Is HTML a context-free language?
Asked Answered
M

4

51

Reading some related questions made me think about the theoretical nature of HTML.

I'm not talking about XHTML-like code here. I'm talking about stuff like this crazy piece of markup, which is perfectly valid HTML(!)

<!DOCTYPE html PUBLIC "-//W3C//DTD HTML 4.01//EN">
<html<head>
<title//
<p ltr<span id=p></span</p>
</>

So given the enormous complexity that SGML injects here, is HTML a context-free language? Is it a formal language anyway? With a grammar?

What about HTML5?

I'm new to the concept of formal languages, so please bear with me. And yes, I have read the wikipedia article ;)

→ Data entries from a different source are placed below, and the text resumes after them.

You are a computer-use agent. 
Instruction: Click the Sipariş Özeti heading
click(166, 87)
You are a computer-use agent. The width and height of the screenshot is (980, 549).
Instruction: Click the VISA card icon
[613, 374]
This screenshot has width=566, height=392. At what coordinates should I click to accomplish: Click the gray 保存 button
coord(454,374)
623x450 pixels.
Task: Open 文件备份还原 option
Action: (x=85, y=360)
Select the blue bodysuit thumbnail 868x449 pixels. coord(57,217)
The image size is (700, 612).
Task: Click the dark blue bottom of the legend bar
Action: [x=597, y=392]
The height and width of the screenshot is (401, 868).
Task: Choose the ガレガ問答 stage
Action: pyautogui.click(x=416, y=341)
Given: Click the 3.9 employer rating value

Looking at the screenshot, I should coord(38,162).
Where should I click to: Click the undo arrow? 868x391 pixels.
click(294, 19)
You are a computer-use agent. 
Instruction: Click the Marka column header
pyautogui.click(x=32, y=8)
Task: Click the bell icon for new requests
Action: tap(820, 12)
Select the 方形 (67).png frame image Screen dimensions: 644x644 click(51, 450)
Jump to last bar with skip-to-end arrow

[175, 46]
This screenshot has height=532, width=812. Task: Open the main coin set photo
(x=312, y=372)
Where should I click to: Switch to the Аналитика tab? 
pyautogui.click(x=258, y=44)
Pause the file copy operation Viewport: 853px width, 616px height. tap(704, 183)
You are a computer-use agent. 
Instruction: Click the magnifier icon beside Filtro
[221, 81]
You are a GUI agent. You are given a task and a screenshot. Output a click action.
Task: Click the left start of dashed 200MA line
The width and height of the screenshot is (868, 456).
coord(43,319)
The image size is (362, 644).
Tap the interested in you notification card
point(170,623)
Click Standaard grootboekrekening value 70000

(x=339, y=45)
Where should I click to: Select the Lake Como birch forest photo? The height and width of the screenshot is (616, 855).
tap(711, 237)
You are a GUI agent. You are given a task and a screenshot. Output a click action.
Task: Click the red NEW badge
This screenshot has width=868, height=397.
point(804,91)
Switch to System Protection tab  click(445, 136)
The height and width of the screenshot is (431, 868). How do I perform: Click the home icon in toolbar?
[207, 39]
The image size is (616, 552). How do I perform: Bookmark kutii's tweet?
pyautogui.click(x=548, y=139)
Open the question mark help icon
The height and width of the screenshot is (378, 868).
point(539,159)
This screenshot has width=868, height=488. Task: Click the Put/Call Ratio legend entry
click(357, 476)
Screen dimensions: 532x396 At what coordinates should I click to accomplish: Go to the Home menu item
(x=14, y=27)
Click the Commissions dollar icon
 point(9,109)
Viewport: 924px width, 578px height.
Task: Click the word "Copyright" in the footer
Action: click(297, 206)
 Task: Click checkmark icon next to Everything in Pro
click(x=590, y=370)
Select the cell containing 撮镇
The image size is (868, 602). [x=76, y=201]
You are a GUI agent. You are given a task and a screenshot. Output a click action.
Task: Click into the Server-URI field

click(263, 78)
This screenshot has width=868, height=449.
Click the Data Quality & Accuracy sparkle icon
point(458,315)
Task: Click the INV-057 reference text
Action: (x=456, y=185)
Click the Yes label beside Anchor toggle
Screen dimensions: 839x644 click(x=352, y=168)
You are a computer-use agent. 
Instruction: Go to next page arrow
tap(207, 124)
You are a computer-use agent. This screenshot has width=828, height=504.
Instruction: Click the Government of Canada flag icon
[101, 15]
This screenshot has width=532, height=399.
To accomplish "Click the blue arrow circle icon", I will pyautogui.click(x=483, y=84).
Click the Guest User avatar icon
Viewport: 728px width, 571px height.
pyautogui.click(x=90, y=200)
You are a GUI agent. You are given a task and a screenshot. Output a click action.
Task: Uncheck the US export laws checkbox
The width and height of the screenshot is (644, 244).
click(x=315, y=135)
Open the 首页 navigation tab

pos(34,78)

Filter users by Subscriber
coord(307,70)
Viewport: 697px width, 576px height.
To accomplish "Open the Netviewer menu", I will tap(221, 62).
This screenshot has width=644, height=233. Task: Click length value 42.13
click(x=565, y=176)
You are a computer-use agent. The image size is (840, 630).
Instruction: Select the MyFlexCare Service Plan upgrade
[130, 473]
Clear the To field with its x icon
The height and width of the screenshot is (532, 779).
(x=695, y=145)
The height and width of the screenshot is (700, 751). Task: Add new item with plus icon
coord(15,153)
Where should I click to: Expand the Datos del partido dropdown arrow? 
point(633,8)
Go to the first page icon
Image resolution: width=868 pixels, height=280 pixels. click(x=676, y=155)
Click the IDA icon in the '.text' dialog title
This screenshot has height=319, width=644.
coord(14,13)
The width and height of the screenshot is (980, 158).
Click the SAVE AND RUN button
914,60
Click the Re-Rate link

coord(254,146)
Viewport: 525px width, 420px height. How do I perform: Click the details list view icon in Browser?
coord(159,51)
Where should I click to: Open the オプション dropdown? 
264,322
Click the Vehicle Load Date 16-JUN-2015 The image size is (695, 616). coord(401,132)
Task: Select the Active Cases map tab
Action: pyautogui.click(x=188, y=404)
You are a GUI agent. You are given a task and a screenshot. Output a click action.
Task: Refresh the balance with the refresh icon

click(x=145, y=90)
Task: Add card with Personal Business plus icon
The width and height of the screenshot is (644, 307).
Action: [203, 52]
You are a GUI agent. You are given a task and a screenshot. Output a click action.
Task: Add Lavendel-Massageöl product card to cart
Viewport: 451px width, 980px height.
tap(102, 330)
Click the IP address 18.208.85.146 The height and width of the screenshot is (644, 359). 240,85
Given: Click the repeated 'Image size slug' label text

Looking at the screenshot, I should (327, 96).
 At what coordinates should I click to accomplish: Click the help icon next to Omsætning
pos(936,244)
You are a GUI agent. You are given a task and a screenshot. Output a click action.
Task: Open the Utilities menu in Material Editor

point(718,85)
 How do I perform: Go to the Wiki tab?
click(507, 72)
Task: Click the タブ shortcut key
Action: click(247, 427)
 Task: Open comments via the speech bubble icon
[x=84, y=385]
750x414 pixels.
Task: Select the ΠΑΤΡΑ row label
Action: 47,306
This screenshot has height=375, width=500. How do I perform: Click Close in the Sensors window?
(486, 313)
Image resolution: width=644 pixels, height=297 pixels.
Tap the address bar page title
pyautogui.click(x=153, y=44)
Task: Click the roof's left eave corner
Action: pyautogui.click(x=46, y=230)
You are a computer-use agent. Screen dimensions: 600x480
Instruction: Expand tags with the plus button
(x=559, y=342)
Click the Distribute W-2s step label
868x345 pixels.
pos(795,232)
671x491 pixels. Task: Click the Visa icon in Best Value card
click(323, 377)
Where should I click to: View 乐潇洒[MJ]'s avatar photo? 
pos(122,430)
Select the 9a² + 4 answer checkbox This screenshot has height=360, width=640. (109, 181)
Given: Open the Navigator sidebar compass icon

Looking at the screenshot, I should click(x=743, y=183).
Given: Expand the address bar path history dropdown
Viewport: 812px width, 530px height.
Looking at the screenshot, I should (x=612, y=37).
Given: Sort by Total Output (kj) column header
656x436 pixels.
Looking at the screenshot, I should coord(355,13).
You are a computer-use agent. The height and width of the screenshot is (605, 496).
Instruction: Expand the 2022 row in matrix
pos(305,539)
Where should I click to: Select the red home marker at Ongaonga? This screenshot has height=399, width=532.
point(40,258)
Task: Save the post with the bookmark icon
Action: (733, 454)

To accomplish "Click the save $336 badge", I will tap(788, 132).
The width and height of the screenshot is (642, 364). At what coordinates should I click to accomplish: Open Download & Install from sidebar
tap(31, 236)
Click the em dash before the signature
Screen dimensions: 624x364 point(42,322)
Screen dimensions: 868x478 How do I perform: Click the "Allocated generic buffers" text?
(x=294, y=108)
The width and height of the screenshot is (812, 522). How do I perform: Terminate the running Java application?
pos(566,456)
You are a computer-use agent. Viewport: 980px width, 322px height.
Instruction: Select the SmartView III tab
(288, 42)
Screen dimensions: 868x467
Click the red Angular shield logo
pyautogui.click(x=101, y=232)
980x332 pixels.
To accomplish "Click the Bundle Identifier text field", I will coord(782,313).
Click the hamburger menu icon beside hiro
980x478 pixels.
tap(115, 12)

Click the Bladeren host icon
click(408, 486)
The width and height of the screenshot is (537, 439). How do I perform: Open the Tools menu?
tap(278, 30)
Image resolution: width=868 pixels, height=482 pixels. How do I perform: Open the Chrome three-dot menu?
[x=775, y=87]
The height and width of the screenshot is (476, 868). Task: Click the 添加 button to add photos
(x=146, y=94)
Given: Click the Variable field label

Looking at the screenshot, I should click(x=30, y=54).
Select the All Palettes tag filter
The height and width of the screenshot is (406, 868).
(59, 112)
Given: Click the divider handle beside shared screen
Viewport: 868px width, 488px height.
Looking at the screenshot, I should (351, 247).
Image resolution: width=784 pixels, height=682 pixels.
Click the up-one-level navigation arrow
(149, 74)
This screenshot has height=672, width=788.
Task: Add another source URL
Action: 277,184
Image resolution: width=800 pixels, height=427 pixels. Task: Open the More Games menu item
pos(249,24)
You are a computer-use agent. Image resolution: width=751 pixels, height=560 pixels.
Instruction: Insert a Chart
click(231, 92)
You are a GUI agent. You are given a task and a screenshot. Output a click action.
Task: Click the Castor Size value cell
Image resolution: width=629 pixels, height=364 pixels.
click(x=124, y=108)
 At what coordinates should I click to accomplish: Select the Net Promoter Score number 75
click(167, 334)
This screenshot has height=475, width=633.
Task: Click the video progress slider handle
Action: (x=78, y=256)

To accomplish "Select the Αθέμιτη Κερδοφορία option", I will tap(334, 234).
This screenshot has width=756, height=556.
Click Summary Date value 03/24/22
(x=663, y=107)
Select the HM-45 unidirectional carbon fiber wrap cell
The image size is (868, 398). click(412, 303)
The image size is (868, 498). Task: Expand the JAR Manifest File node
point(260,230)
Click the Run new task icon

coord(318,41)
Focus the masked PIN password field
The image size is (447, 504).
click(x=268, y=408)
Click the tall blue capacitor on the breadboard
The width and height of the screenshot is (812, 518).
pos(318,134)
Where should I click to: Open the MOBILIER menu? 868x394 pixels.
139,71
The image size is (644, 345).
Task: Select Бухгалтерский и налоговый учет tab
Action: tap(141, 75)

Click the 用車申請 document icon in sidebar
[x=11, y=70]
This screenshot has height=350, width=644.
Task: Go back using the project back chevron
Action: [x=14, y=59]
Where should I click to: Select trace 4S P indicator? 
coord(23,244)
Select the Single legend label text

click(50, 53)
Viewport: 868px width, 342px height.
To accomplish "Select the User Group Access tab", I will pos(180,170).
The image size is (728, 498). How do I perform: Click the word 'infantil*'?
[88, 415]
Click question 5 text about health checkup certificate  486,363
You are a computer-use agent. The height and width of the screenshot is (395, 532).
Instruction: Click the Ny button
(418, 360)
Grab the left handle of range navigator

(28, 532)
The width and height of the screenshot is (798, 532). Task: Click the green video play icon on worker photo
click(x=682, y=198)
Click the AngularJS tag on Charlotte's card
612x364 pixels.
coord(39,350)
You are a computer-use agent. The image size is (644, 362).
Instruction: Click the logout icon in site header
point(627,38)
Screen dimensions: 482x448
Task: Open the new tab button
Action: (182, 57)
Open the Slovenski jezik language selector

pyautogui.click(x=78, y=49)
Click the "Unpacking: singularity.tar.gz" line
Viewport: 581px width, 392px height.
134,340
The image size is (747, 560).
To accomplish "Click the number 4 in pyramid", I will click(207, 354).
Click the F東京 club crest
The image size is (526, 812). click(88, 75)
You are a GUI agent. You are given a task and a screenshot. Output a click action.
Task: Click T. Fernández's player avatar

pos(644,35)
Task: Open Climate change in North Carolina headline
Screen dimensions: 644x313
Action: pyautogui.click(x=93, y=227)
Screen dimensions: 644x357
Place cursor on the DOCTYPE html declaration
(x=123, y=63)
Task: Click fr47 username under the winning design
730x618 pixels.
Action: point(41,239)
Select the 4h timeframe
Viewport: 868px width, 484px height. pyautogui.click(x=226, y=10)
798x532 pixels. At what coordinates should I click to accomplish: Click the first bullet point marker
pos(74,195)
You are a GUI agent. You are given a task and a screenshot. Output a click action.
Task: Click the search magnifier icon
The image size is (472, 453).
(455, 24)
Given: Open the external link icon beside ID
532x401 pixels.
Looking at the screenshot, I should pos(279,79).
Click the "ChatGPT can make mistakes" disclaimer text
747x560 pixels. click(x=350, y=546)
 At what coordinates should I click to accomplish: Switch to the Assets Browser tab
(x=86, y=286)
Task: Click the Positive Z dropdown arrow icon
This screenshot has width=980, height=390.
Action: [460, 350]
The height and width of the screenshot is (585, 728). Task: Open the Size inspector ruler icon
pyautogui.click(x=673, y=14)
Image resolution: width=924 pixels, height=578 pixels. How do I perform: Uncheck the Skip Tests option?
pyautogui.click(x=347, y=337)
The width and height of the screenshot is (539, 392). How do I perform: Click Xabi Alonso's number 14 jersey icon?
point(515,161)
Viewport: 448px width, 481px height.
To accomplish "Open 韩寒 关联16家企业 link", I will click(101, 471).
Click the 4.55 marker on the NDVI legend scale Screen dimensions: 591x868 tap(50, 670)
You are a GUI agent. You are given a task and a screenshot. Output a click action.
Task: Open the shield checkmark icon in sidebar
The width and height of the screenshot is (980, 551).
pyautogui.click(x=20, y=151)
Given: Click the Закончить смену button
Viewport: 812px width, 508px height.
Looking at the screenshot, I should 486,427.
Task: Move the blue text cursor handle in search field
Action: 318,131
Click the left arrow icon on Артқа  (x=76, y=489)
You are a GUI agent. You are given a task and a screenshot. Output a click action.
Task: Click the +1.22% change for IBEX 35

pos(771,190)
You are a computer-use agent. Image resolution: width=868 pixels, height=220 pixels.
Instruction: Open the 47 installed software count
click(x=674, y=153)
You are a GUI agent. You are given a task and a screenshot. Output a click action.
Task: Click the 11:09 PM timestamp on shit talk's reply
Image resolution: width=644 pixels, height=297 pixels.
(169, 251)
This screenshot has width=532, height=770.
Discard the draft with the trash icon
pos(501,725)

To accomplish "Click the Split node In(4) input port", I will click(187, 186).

Marketa answered 3/3, 2011 at 2:5 Comment(1)
HTML is not context-free, as valid HTML code requires conditions which a CFG specification cannot handle (like unique id attributes etc..)Danika
S
62

Context Free is a concept from language theory that has important implications in parser implementation. A Context Free Language can be described by a Context Free Grammar, which is one in which all rules have a single non-terminal symbol at the left of the arrow:

X→δ

That simple restriction allows X to be substituted by the right-hand side of the rules in which appears on the left without regard to what came before or after. For example, if while deriving or parsing one arrives at:

αXλ 

one is sure that

αδλ

is also valid. Examples of non-context-free rules would be:

XY→δ
Xa→δ
aX→δ

Those would require knowing what could be derive arround X to determine if a rule applies, and that leads to non-determinism (what's around X would also like to know what it derives to), which is a no-no in parsing, and in any case we want a language to be well-defined.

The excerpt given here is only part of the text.